From Garbage to Grain – Dave Whyte profiles Fellows Bulk Logistics

With the recent harvest being one of the best in a long time, those involved in the transport and storage of the bumper crop are hard at work looking after the product our farmers have worked so hard to provide.

While most of us take for granted the ability to just go down the shops and grab a loaf of bread or a slab of our favourite beer, many people have spent a great deal of time ensuring the base ingredients would be both available and of suitable quality to maintain supply of these vital products (Yes, beer is vital!). While the harvest is a very busy time for grain handlers, with a need to harvest and store the grain before it spoils, I was fortunate enough to catch up with Paul Fellows of Fellows Bulk Logistics from Deniliquin to learn a little more about the business of moving and storing grain.

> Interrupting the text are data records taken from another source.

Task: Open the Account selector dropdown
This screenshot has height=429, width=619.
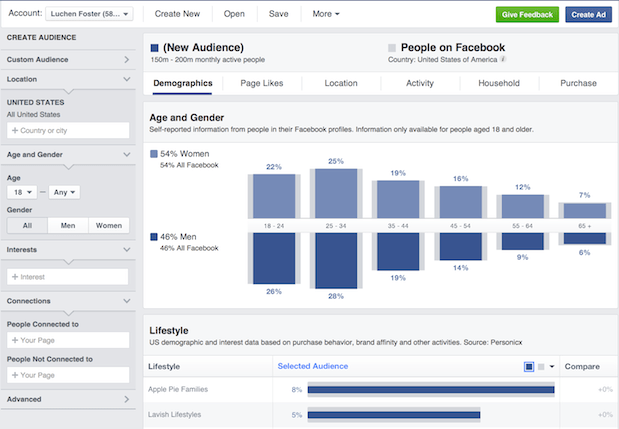Action: [x=88, y=14]
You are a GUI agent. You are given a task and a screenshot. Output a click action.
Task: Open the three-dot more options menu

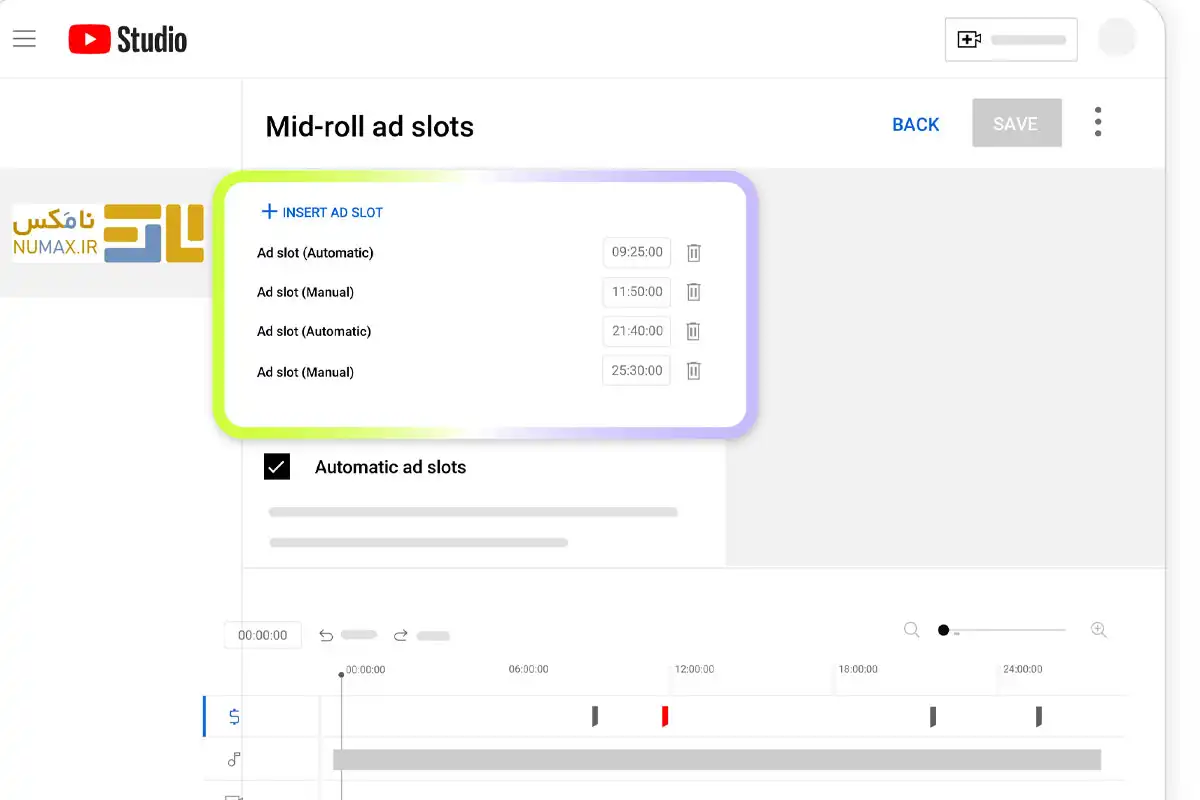(x=1098, y=122)
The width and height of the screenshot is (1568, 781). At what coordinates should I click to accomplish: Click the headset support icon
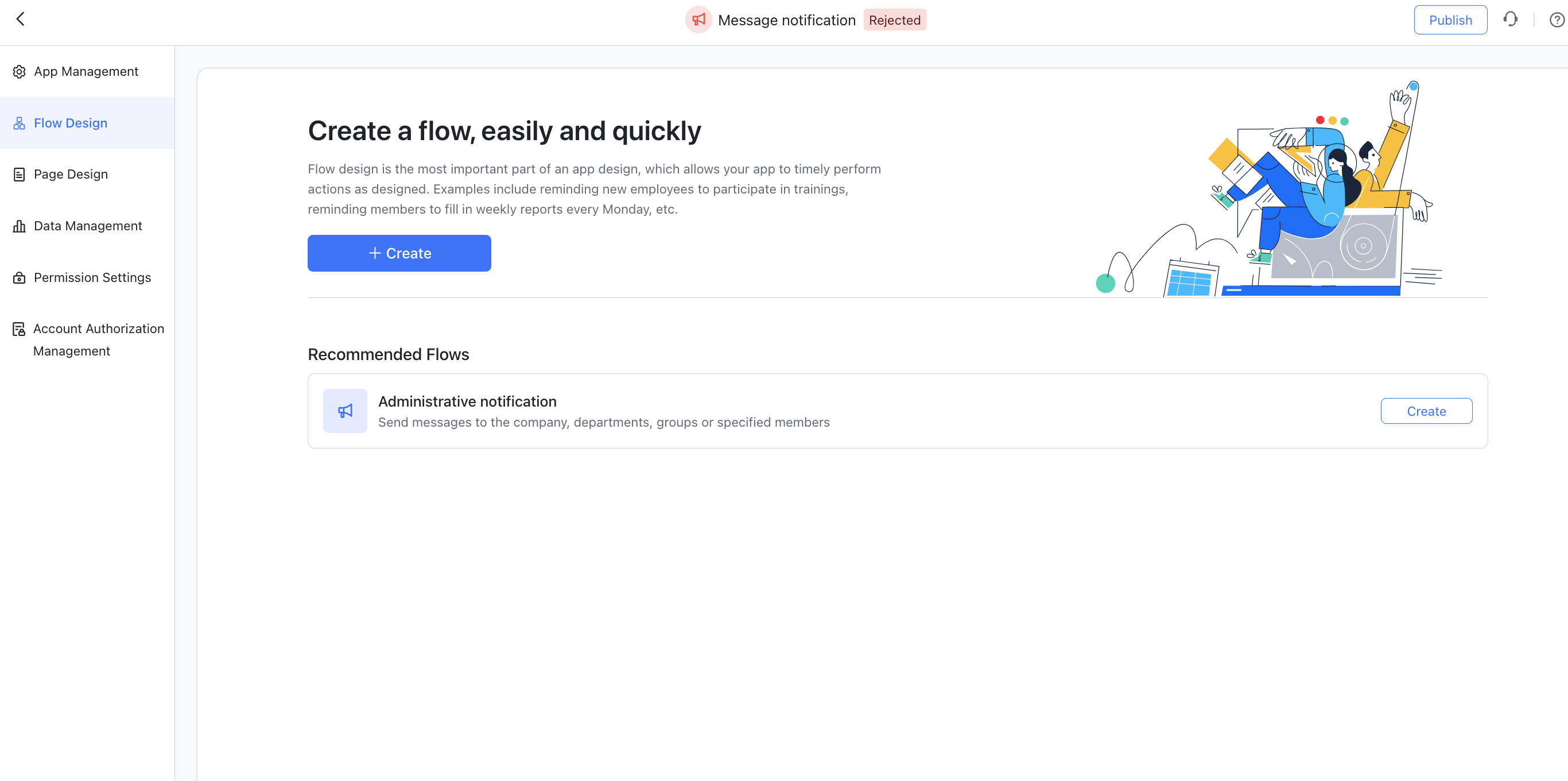point(1511,19)
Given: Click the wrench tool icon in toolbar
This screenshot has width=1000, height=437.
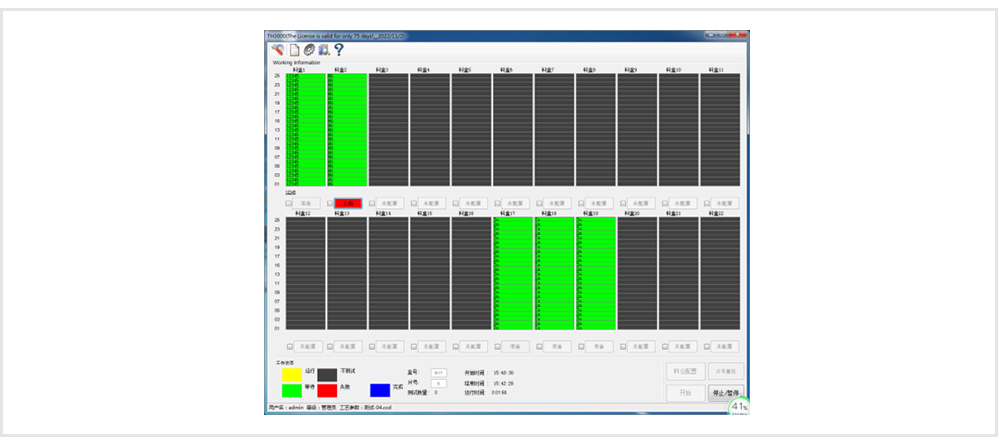Looking at the screenshot, I should 277,49.
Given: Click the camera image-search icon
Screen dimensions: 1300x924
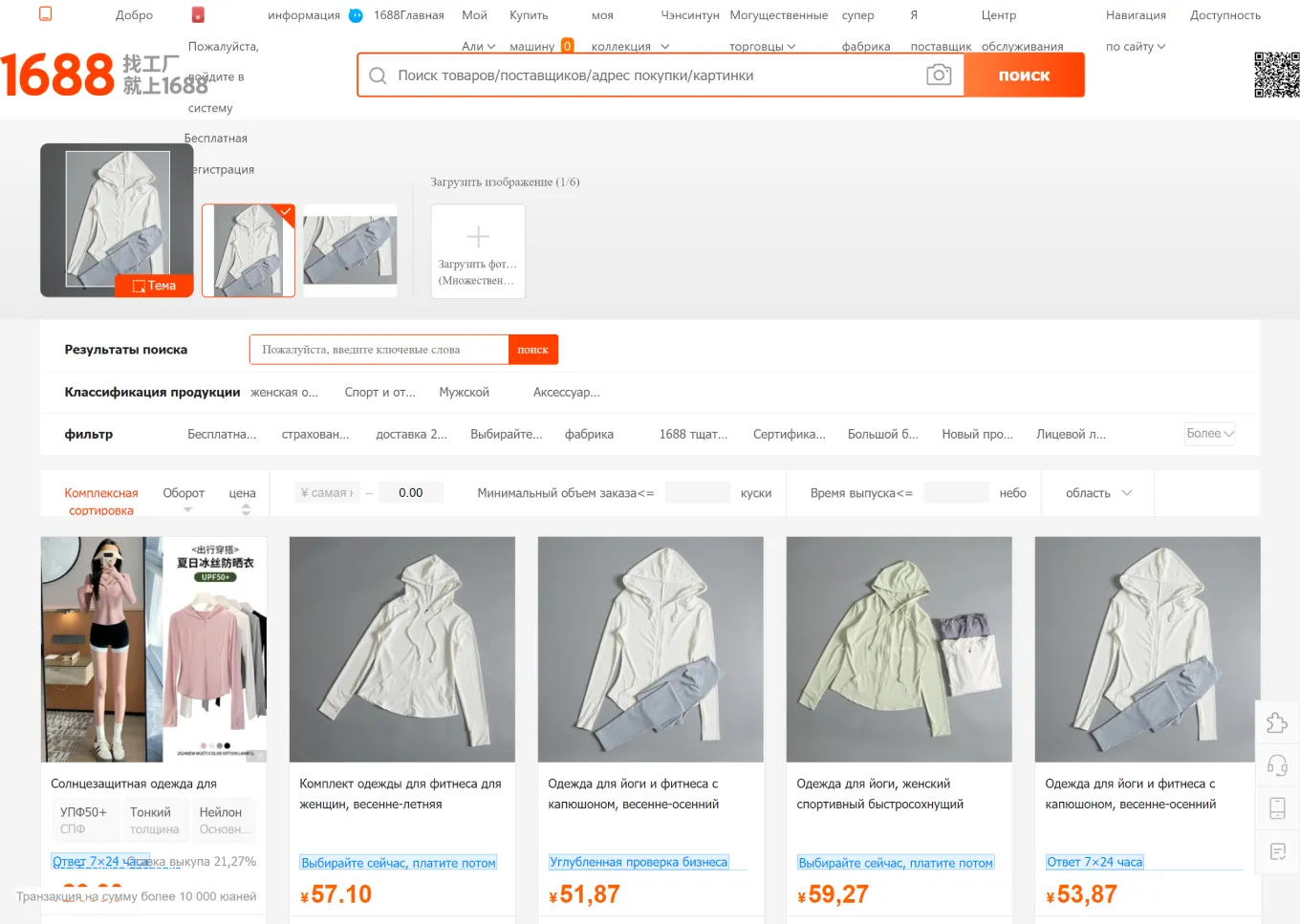Looking at the screenshot, I should tap(939, 75).
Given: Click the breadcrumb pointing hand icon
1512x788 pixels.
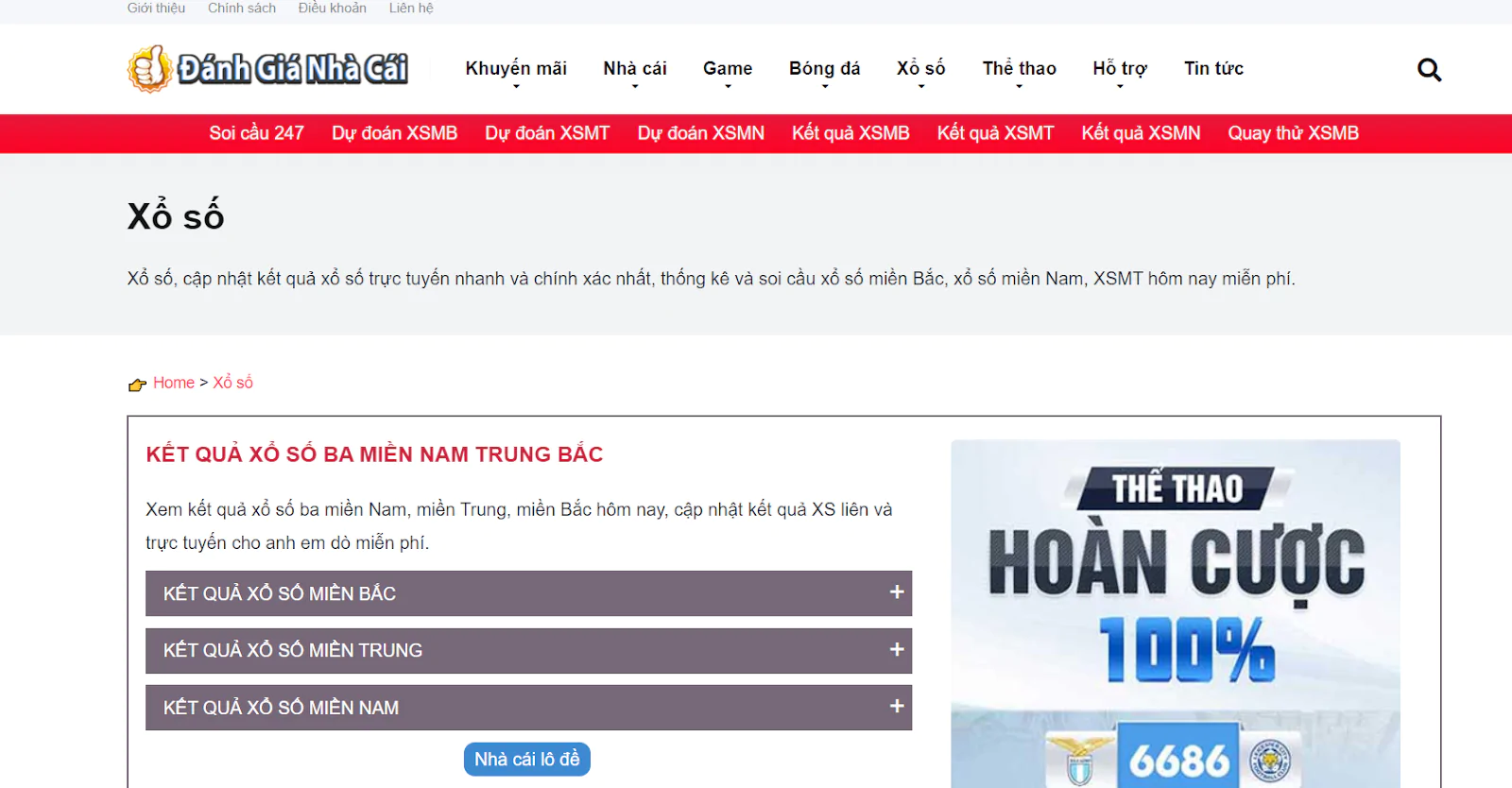Looking at the screenshot, I should 137,385.
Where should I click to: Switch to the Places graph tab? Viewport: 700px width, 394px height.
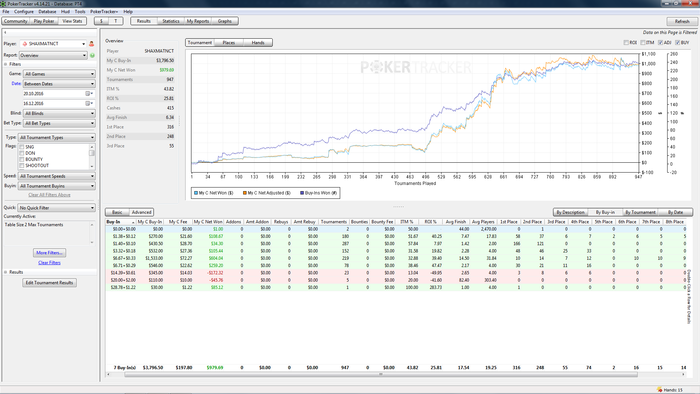click(229, 43)
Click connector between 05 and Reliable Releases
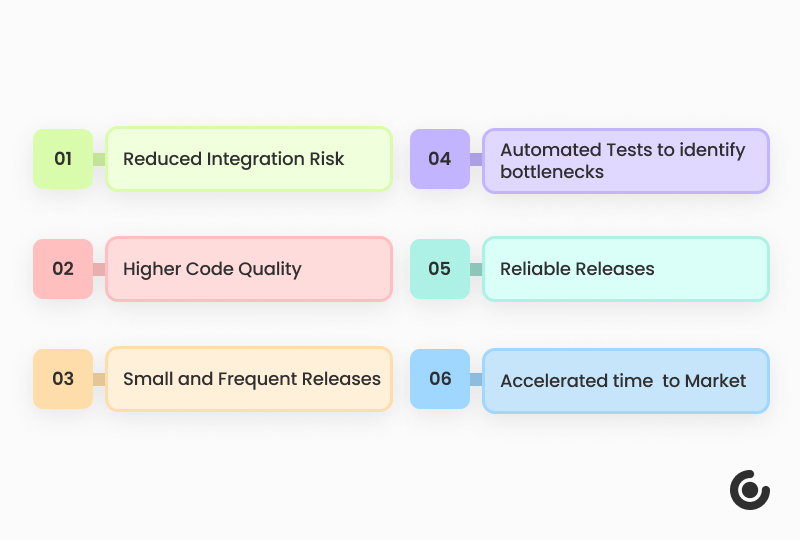Screen dimensions: 800x540 [476, 269]
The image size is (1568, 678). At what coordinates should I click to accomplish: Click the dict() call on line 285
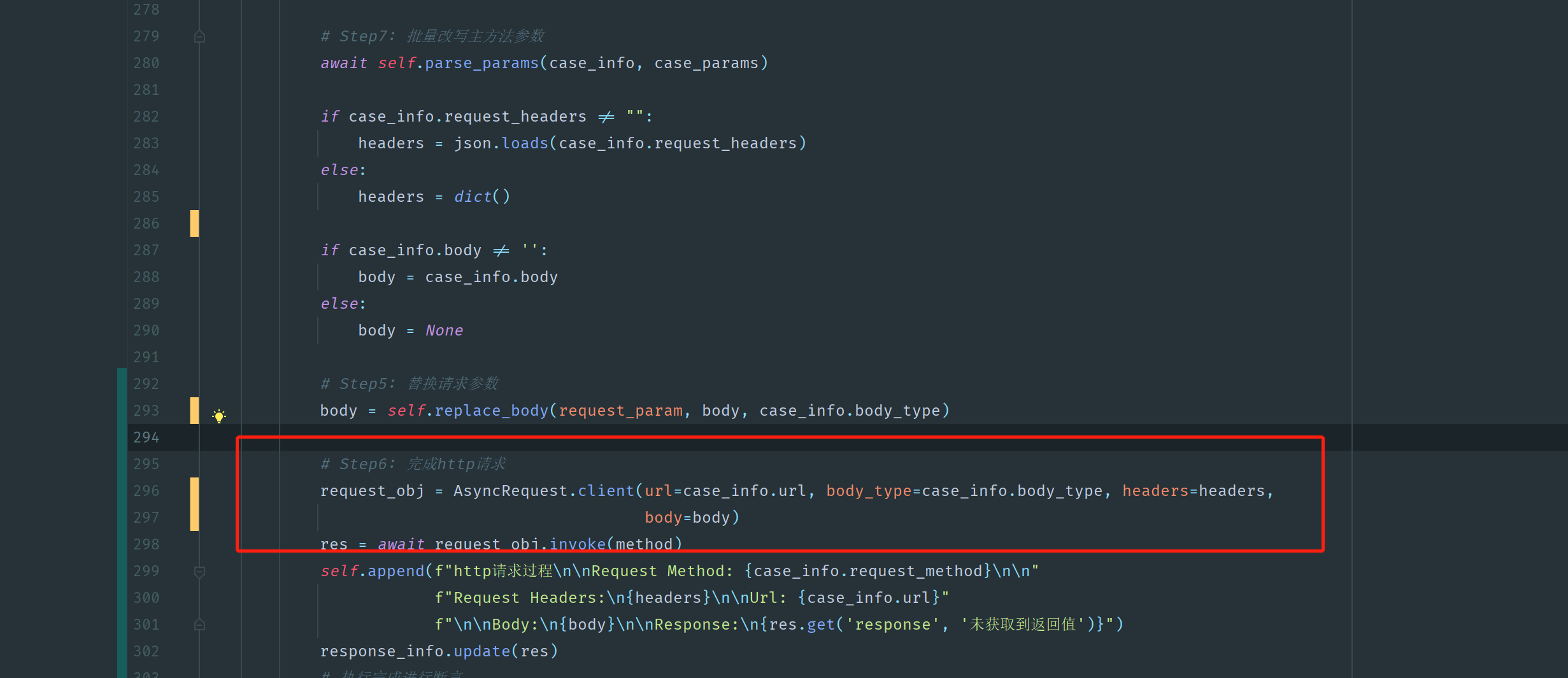click(481, 197)
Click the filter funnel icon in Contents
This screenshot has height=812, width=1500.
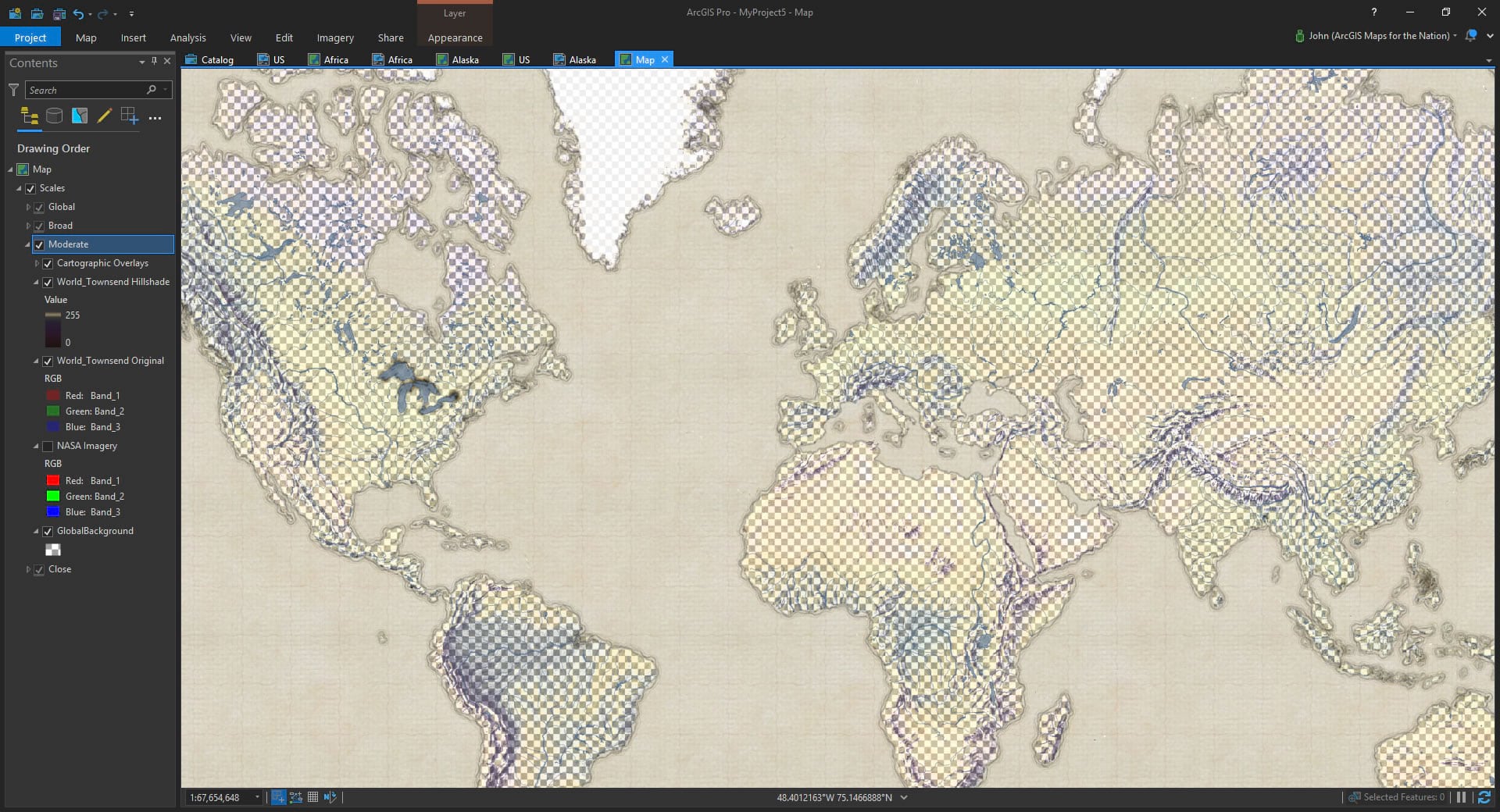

Fellows Bulk Logistics grew from Paul’s love of trucks, and growing up around the industry.

“I’ve always loved trucks”, Paul said. It may sound strange, but Paul’s Dad was a highway policeman who drove trucks on the weekends, eventually leaving the police force to drive Greyhound Buses.

“Mum and Dad said I couldn’t be a truck driver, because it wasn’t a good occupation. So, I went to ag-college and graduated from Dookie in 1981. By then, my dad had a couple of garbage trucks, so I came home and started driving them, doing the garbage,” Paul said.

“We built that up to about 30 trucks and sold it to Cleanaway, then I went farming for about ten years”. After struggling to make money from the farm, Paul turned back to trucks. “I got a contract carting out to a piggery, about a hundred Ks off the main road,” he said.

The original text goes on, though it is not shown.